Turning Off a Radio UserLand Scripter

Last June, I published a 23-minute podcast of Juan Cole being interviewed on the Alan Colmes radio show.

A Radio UserLand user on Comcast in Monterey, Calif., is apparently a big fan of Cole. His copy of Radio keeps requesting that 5.5-megabyte podcast over and over, as frequently as every 10 seconds. In the last week alone, he's consumed 12.13 gigabytes of my server's bandwidth by downloading the file 2,365 times.

I don't know why this is happening -- it could be a bug in Radio UserLand or a UserTalk script run amok, either by accident or by design. The fact that it's coming from a fixed IP address suggests it's not malicious.

I renamed the audio file and blocked the offending address with iptables:

The problem illustrates an aspect of Radio and the OPML Editor that casual users should keep in mind when they begin writing scripts in these programming environments. You need to know exactly what the script's doing, especially when you schedule it to run regularly.

These repeated downloads amount to a denial of service attack, and the 56 gigabytes of traffic he's consuming per month is larger than the transfer limit on many servers, subjecting the publisher to excess bandwidth charges.

If this user needs to learn how to write scripts in Radio, there's a book I can recommend.

Comments

Heh. Heh. Yeah, it can be a problem. I think automatically throttling things on a per IP basis might be helpful

I note that you were a lot nicer about it then some people have been. I remember when Mark Pilgirm banned someone: diveintomark.org

He was a real ass about it. Then again what do I expect from the guy who gave the world the MBDF virus. www.rbs2.com

What's the deal with all of the Mark Pilgrim comments today, here and elsewhere?

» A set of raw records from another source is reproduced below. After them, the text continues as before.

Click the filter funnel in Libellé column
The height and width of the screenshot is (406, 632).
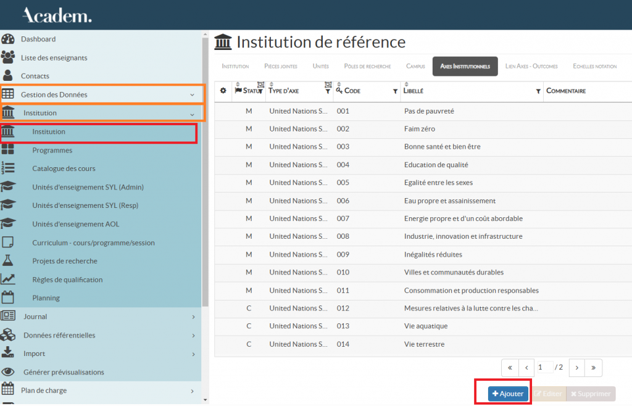point(538,91)
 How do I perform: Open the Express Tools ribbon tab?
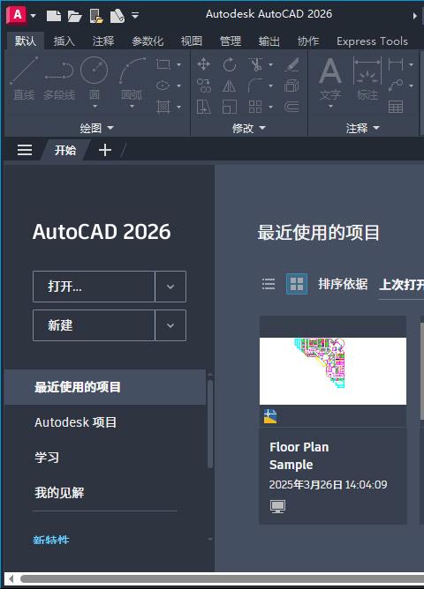[372, 41]
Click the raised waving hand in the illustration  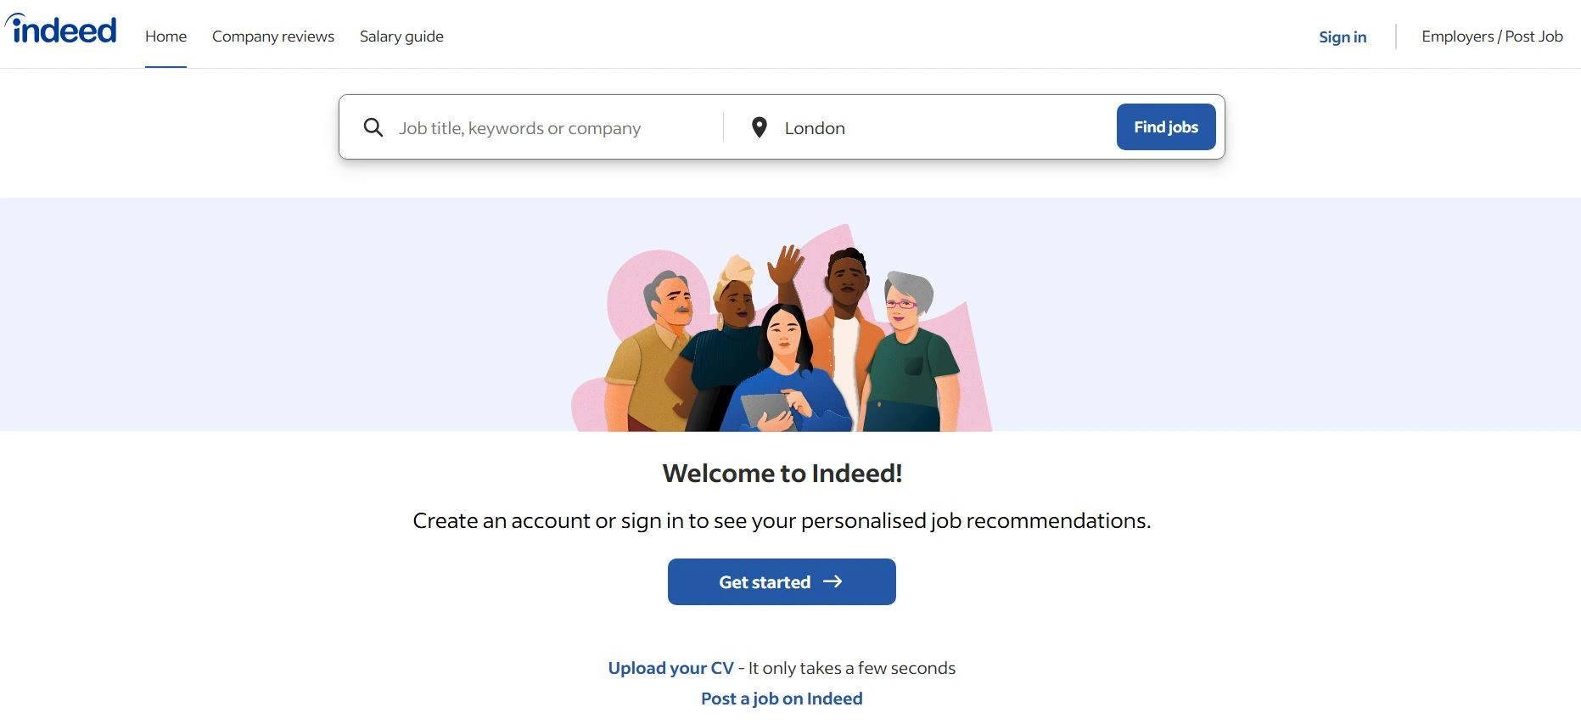click(x=786, y=265)
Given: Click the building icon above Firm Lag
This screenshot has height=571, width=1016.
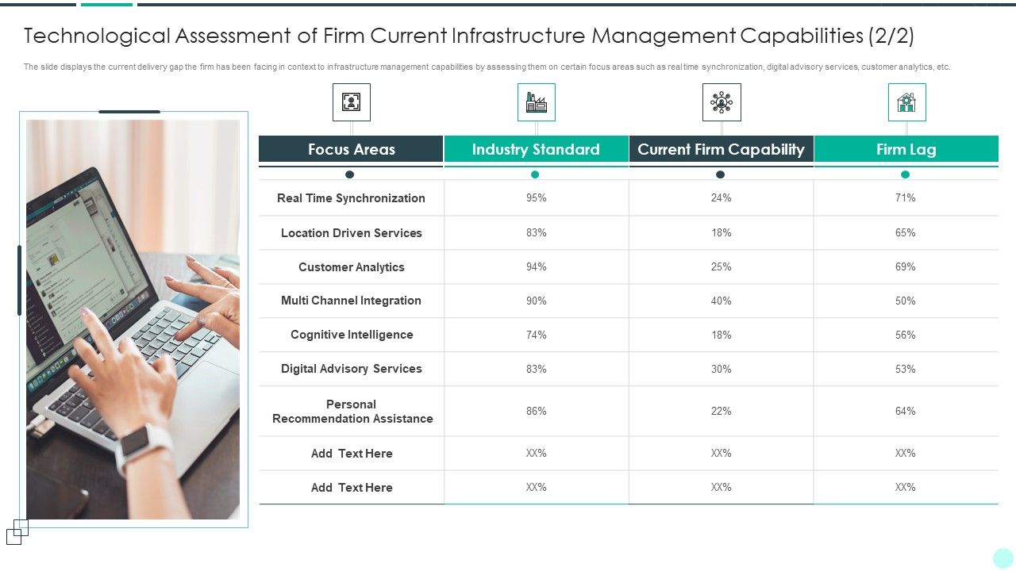Looking at the screenshot, I should tap(906, 102).
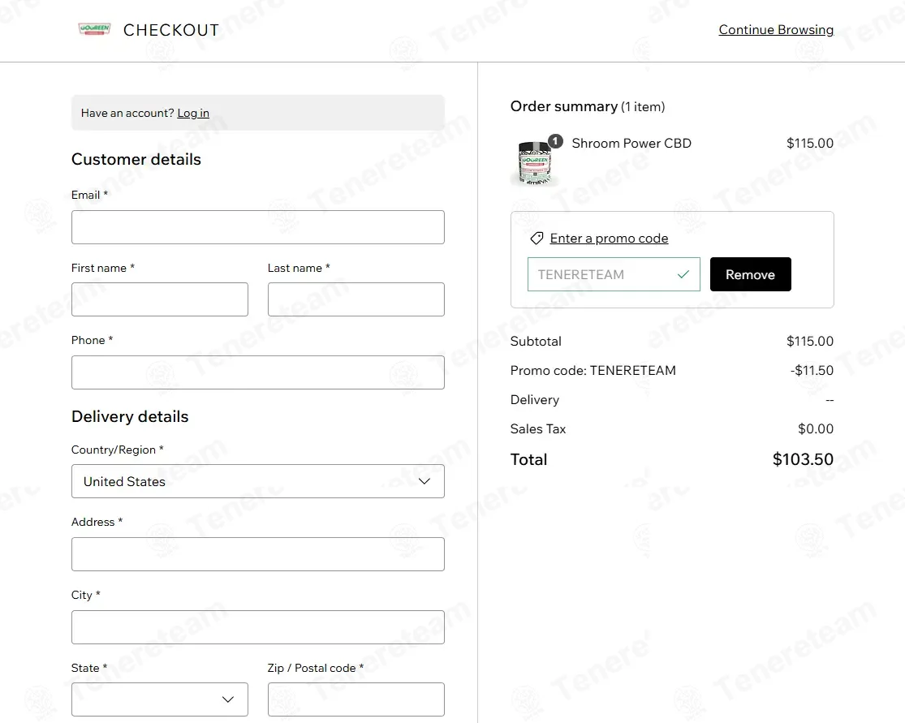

The guy seems to be on my mind for some crazy reason.

Rogers:

The code in Radio's aggregator doesn't handle errors well. It's likely that the user doesn't even know what's going on. I had to handle something like that once myself where it wouldn't download a file, coincidentally on your server. Digging in to it, it was the 255 character string limit in the kernel--the remote URL was very long, likely causing the error.